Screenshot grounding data
+-------+

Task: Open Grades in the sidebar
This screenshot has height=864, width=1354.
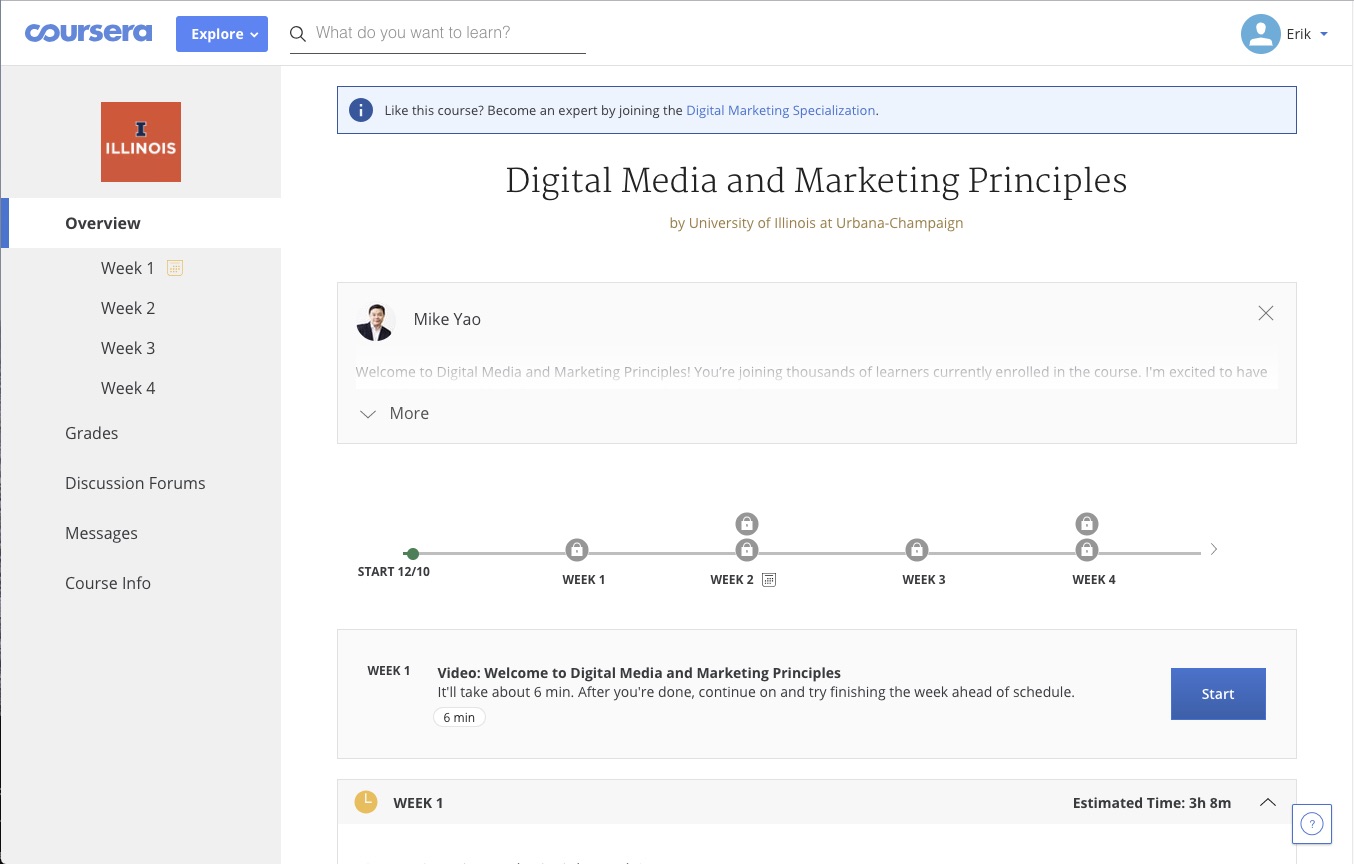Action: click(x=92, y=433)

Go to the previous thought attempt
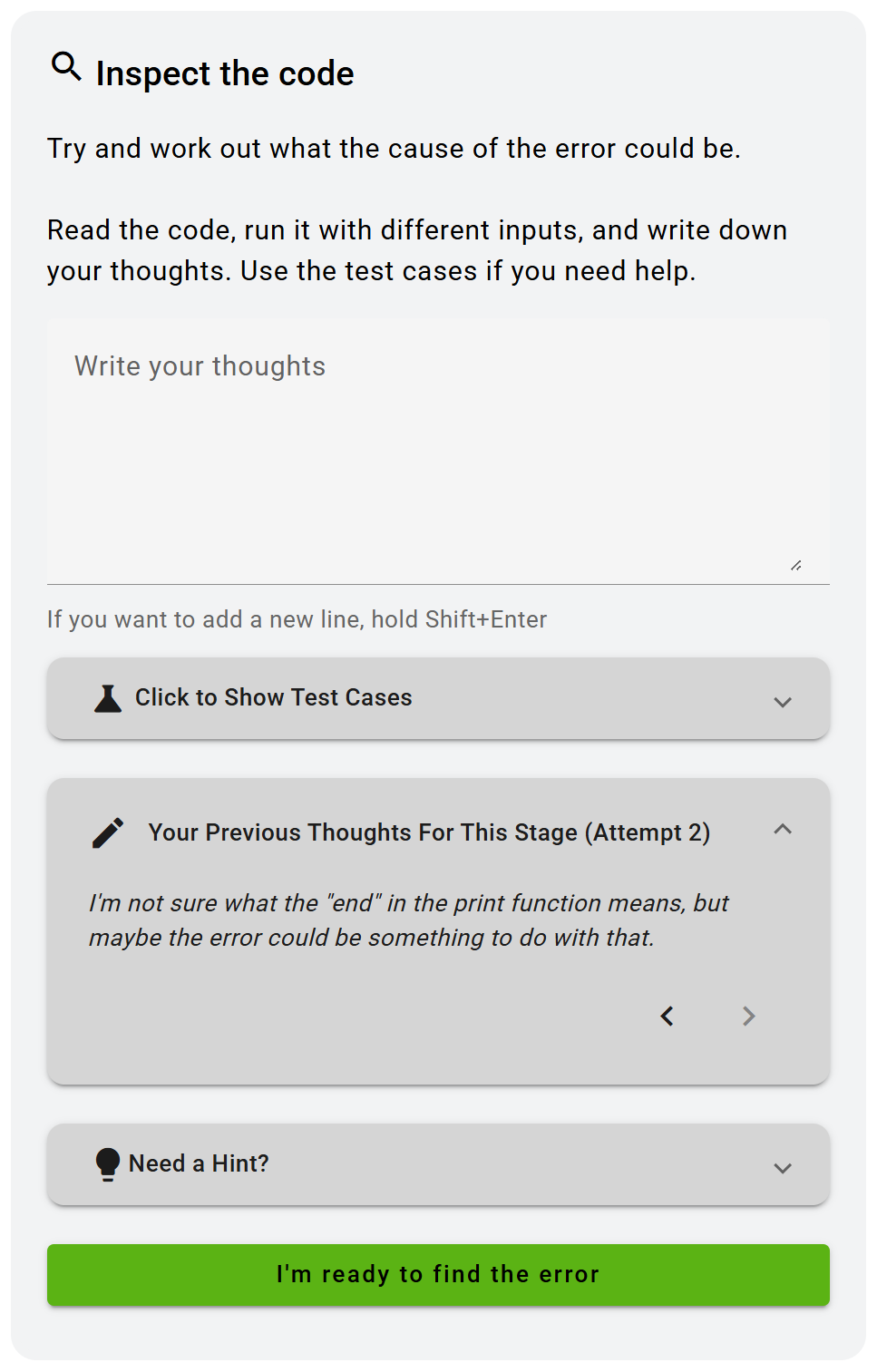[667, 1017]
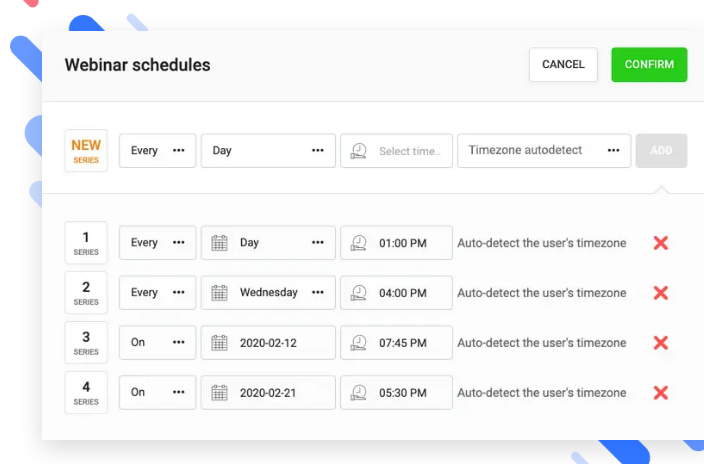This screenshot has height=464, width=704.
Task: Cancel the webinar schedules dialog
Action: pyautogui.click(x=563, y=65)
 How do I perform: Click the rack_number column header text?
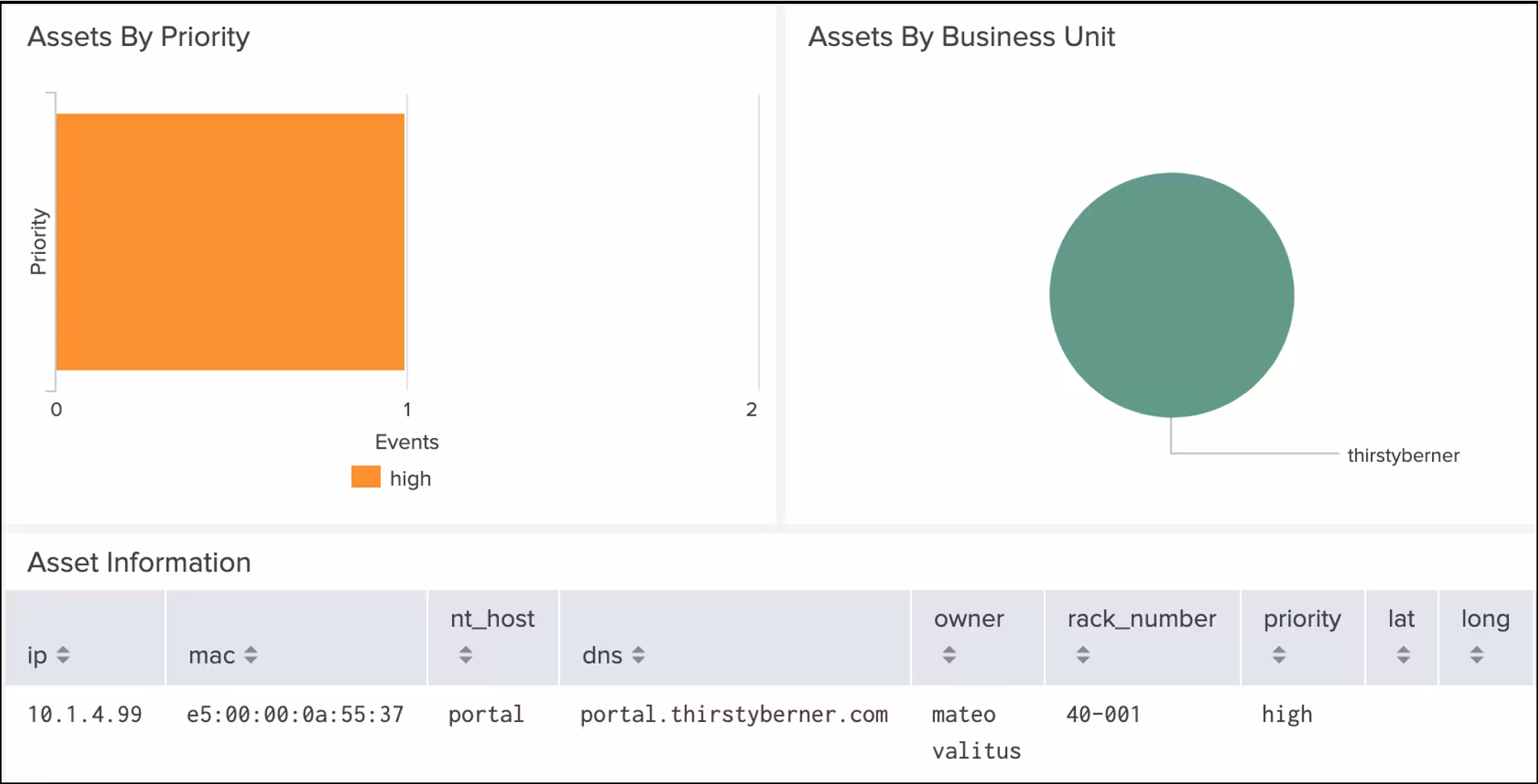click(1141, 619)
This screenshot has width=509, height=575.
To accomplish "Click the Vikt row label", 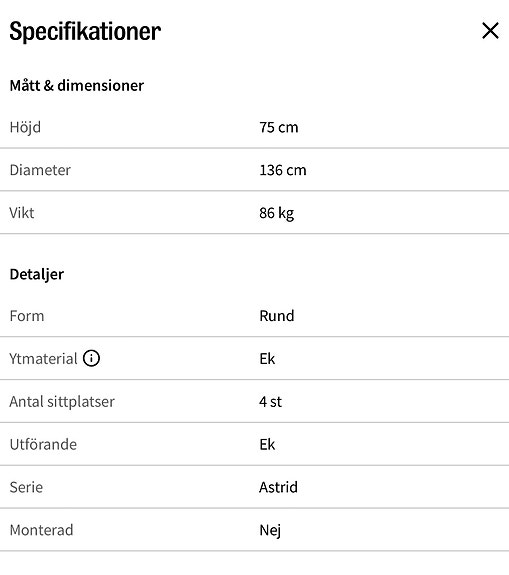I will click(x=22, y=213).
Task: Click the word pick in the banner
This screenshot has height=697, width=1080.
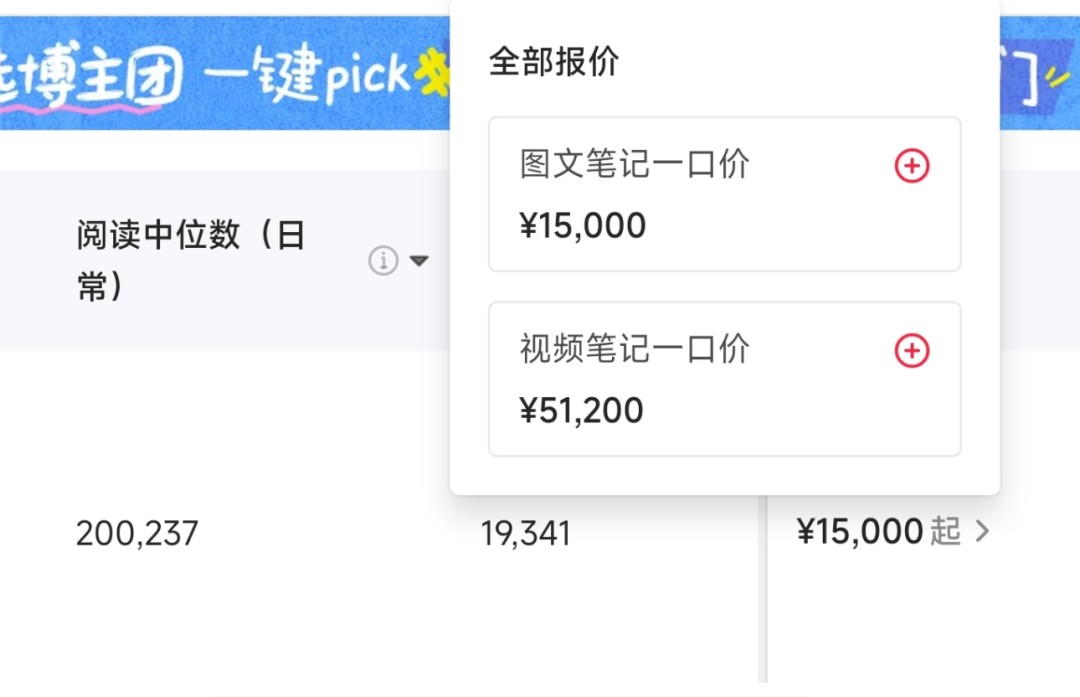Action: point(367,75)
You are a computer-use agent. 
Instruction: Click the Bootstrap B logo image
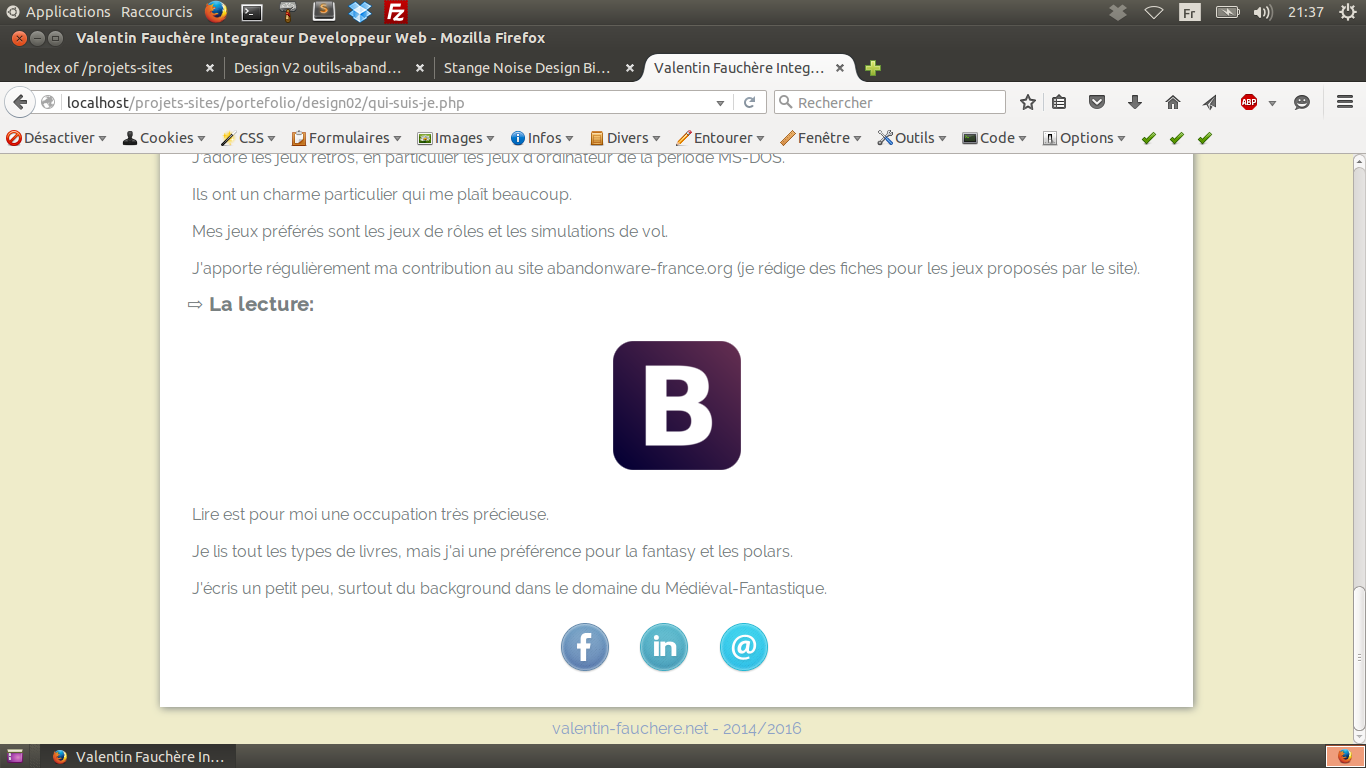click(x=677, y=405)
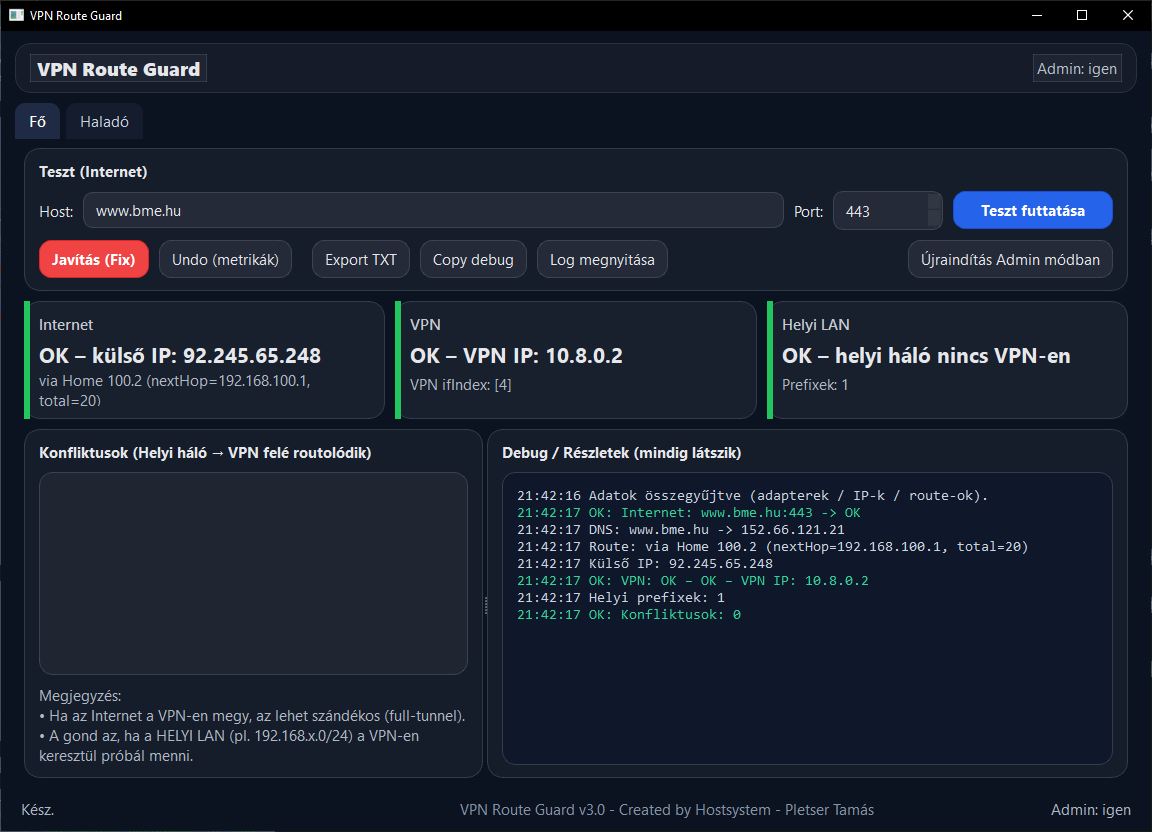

+-------+

■ TASK TO CARRY OUT ■
Your copy should consist solely of the lines from the line containing "You are a computer-use agent." through the last line of the records above, reproduced exactly, with the pictures left out.

■ ANSWER SECTION ■
You are a computer-use agent. 
Instruction: Click the Bootstrap B logo image
click(x=677, y=405)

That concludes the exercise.